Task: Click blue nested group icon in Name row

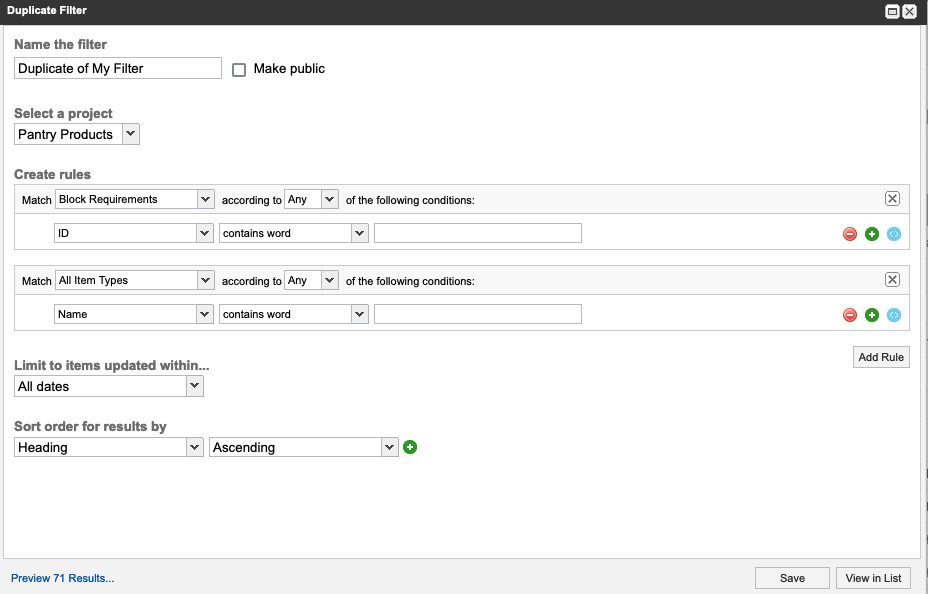Action: [x=894, y=315]
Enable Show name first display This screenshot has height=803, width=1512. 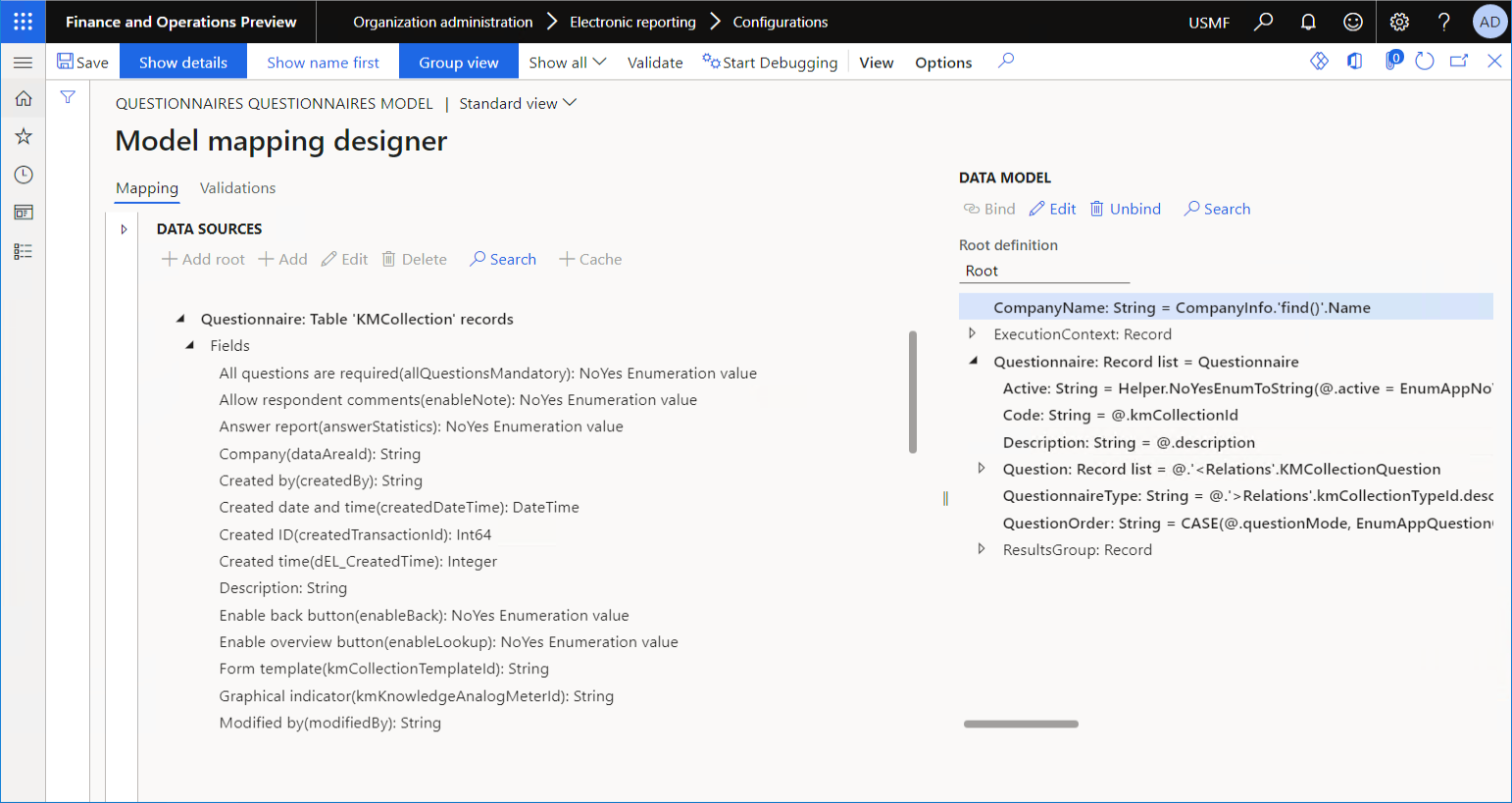tap(322, 61)
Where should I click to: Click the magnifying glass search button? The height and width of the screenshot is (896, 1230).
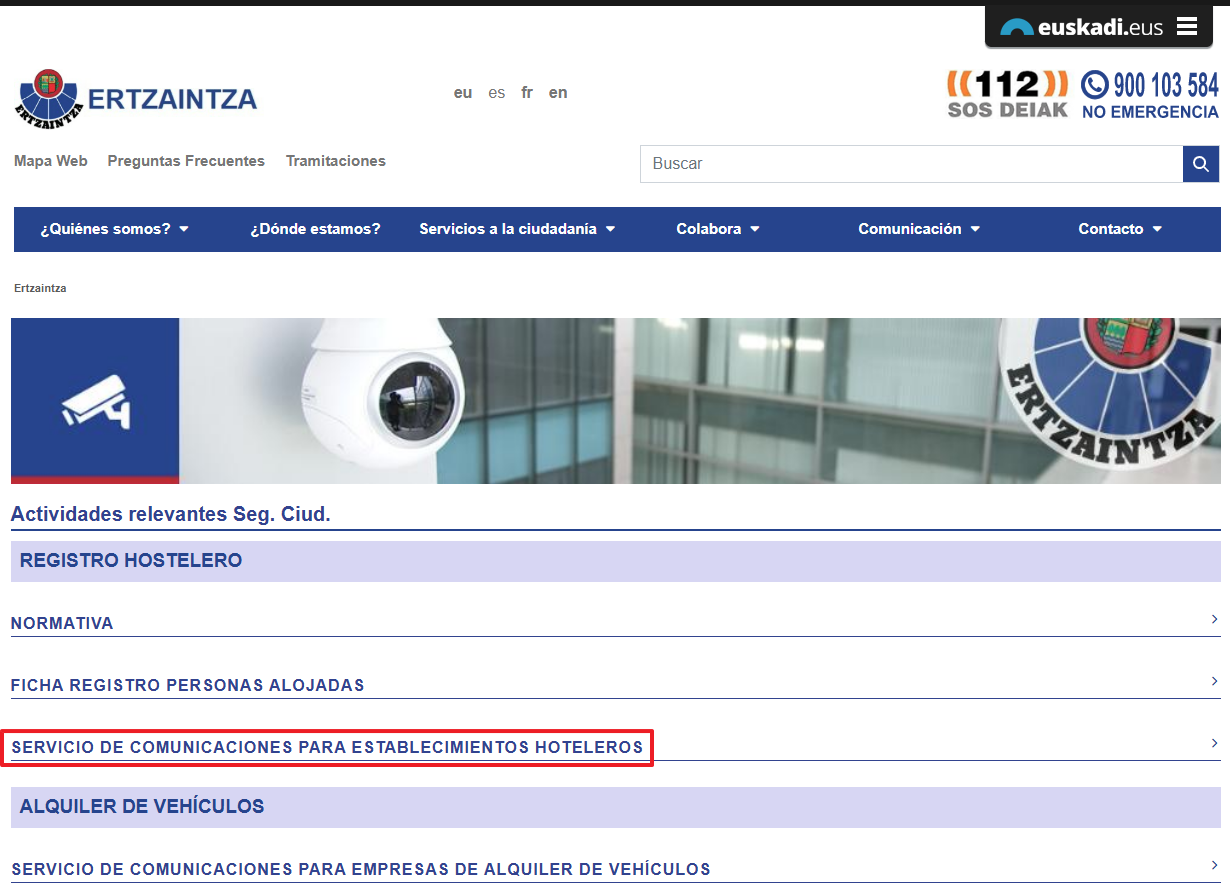click(x=1201, y=164)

▬▬▬

Only the lines from the one containing "Where should I" through the final line of the data should be given again, exactly and without pictures.

Where should I click to: Click the magnifying glass search button? The height and width of the screenshot is (896, 1230).
click(x=1201, y=164)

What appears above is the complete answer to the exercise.